> YOUR GOAL:
Recast every line of the items below as a JSON list of strings, one string per line, skipping blank lines. Leave out the pictures.

Pixel coordinate grounding data
┌──
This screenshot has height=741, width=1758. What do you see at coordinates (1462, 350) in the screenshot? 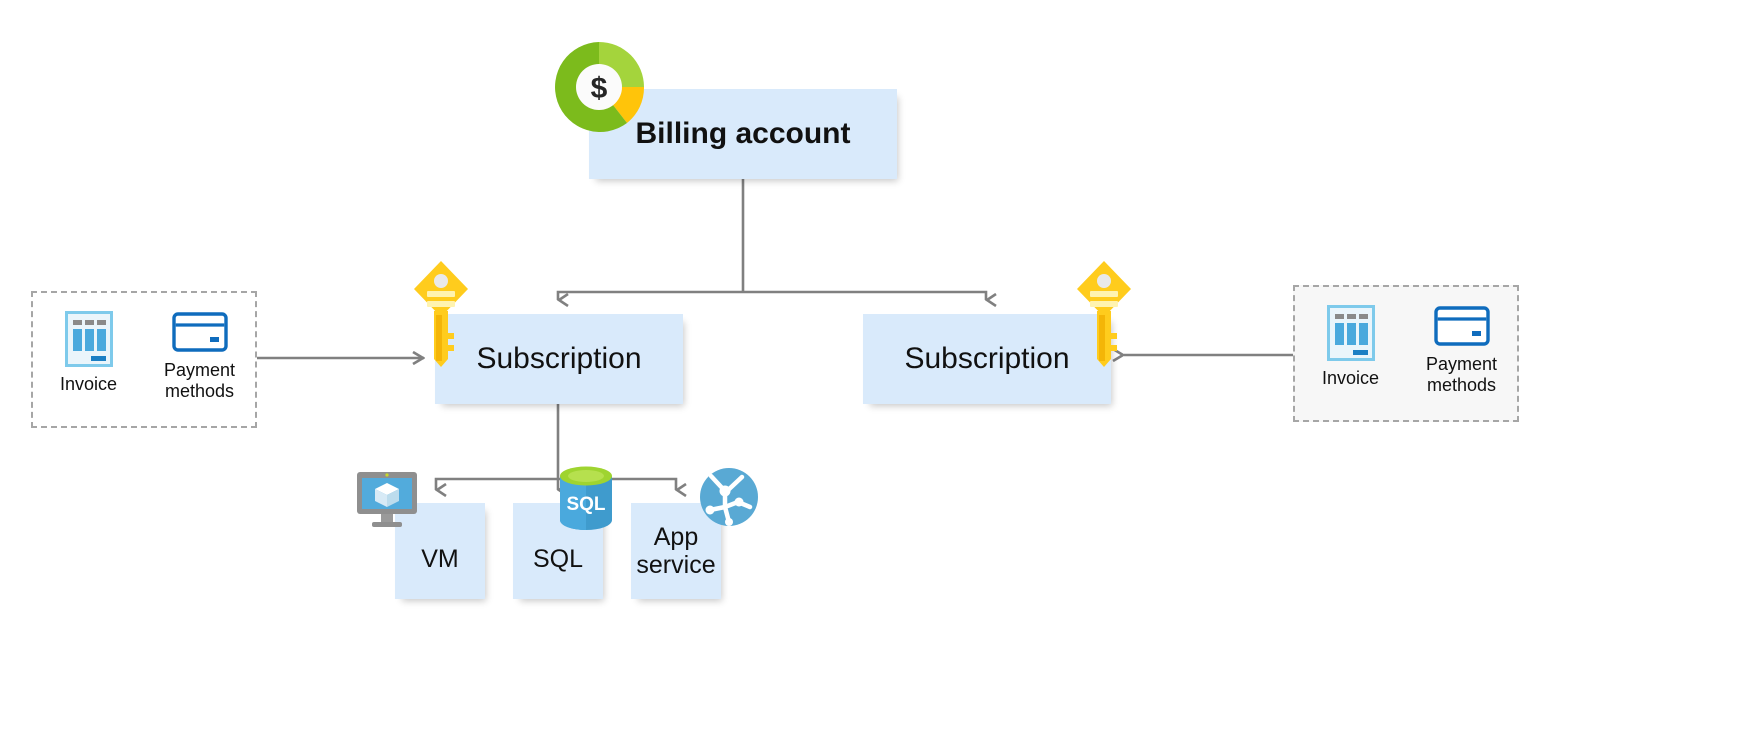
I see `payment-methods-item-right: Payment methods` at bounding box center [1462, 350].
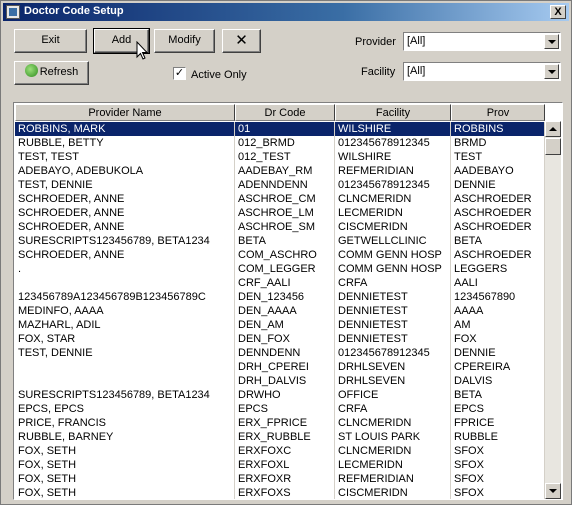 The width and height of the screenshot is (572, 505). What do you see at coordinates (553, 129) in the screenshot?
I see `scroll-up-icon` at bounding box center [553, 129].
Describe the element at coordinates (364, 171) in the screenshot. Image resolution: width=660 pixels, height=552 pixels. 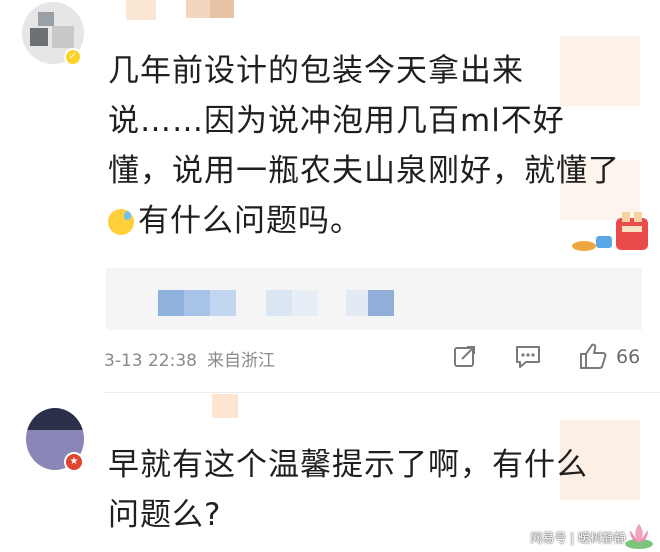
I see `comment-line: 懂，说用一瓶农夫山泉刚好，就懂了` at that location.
└──
> SOLUTION FOR THIS EXERCISE:
[
  "This screenshot has height=741, width=1758. What do you see at coordinates (1462, 350) in the screenshot? ",
  "I see `payment-methods-item-right: Payment methods` at bounding box center [1462, 350].",
  " The width and height of the screenshot is (572, 505). What do you see at coordinates (553, 129) in the screenshot?",
  "I see `scroll-up-icon` at bounding box center [553, 129].",
  "Describe the element at coordinates (364, 171) in the screenshot. Image resolution: width=660 pixels, height=552 pixels. ",
  "I see `comment-line: 懂，说用一瓶农夫山泉刚好，就懂了` at that location."
]